**Your objective:**
Please rewrite the entries below from the start through the line that contains "ぎっくり腰 (75, 340)", replacing "click coordinates" with "tap coordinates" and leaving everything else unchanged. Give only those lines.

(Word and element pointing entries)

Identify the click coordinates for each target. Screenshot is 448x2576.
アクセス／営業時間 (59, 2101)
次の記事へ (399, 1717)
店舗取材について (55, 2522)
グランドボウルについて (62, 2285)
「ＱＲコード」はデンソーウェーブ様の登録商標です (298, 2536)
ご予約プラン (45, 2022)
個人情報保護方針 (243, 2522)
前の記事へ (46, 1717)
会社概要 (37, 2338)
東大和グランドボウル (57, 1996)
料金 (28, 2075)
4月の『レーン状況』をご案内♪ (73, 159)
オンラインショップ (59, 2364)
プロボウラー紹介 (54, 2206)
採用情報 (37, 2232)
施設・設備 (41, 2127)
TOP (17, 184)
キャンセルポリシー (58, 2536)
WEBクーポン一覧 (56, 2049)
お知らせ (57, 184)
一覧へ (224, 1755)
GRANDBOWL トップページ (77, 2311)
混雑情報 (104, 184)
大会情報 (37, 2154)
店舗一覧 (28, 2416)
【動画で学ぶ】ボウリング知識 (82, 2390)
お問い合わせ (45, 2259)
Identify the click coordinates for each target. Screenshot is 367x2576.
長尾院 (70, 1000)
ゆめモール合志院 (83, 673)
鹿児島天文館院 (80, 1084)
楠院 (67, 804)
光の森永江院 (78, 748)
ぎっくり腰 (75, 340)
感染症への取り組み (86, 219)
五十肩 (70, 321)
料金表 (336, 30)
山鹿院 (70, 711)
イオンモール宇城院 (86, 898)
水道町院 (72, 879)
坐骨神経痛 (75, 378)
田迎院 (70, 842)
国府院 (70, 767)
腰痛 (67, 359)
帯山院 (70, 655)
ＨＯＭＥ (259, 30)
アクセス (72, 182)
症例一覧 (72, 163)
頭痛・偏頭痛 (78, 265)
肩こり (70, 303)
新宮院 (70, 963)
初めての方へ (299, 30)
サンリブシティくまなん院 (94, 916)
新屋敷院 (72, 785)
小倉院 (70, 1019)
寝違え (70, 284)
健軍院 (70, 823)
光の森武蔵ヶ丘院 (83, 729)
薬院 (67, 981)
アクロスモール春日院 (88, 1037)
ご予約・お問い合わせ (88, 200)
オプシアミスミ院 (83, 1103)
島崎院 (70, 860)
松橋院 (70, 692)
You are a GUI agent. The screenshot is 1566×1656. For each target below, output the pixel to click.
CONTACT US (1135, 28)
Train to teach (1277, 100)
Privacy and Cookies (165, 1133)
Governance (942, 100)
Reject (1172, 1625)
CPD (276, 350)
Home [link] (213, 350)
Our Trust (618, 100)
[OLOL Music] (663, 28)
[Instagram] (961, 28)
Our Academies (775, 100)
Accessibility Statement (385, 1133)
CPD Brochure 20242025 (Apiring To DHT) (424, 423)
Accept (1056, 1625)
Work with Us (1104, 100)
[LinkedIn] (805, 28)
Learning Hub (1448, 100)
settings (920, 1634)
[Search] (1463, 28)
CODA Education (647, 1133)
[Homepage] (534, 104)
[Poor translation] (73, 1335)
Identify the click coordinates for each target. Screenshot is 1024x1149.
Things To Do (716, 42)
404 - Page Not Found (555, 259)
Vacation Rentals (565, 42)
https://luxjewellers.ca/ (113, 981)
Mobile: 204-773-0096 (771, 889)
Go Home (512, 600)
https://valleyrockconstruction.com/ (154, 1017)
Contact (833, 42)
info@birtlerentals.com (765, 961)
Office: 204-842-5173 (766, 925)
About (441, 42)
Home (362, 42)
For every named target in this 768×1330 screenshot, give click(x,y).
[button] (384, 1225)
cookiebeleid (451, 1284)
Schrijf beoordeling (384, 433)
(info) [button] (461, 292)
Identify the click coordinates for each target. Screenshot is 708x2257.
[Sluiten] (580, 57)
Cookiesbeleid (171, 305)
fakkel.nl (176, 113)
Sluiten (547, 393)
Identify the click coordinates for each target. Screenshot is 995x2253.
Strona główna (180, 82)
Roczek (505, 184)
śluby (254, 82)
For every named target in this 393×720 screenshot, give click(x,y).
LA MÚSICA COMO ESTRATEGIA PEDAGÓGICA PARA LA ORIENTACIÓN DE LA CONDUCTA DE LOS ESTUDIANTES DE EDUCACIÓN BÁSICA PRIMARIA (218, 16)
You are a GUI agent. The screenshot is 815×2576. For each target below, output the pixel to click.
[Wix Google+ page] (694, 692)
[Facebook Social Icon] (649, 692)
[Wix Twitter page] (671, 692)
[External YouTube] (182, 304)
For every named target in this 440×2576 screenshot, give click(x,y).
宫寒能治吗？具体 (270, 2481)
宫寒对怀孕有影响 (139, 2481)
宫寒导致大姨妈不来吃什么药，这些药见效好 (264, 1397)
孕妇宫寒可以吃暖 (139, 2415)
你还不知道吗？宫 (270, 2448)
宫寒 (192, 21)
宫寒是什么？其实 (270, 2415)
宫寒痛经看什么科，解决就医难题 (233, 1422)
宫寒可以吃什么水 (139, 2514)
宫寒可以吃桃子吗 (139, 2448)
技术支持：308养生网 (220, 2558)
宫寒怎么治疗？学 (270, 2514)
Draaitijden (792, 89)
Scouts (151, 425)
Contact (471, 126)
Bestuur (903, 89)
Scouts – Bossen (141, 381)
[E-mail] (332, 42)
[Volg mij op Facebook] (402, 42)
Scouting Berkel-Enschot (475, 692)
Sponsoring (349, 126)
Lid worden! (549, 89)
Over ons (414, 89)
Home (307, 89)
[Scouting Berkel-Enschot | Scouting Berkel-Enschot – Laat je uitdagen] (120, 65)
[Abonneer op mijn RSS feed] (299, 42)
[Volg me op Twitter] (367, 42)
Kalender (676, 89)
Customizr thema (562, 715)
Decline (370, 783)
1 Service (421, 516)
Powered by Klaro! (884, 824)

**Complete response:**
Identify the tap coordinates for each target. Screenshot is 448x2576.
アクセス／営業時間 (59, 2101)
次の記事へ (399, 1717)
店舗取材について (55, 2522)
グランドボウルについて (62, 2285)
「ＱＲコード」はデンソーウェーブ様の登録商標です (298, 2536)
ご予約プラン (45, 2022)
個人情報保護方針 (243, 2522)
前の記事へ (46, 1717)
会社概要 (37, 2338)
東大和グランドボウル (57, 1996)
料金 (28, 2075)
4月の『レーン状況』をご案内♪ (73, 159)
オンラインショップ (59, 2364)
プロボウラー紹介 (54, 2206)
採用情報 (37, 2232)
施設・設備 (41, 2127)
TOP (17, 184)
キャンセルポリシー (58, 2536)
WEBクーポン一覧 (56, 2049)
お知らせ (57, 184)
一覧へ (224, 1755)
GRANDBOWL トップページ (77, 2311)
混雑情報 (104, 184)
大会情報 (37, 2154)
店舗一覧 (28, 2416)
【動画で学ぶ】ボウリング知識 (82, 2390)
お問い合わせ (45, 2259)
Identify the tap coordinates for each target. Screenshot is 367x2576.
長尾院 (70, 1000)
ゆめモール合志院 (83, 673)
鹿児島天文館院 (80, 1084)
楠院 (67, 804)
光の森永江院 (78, 748)
ぎっくり腰 (75, 340)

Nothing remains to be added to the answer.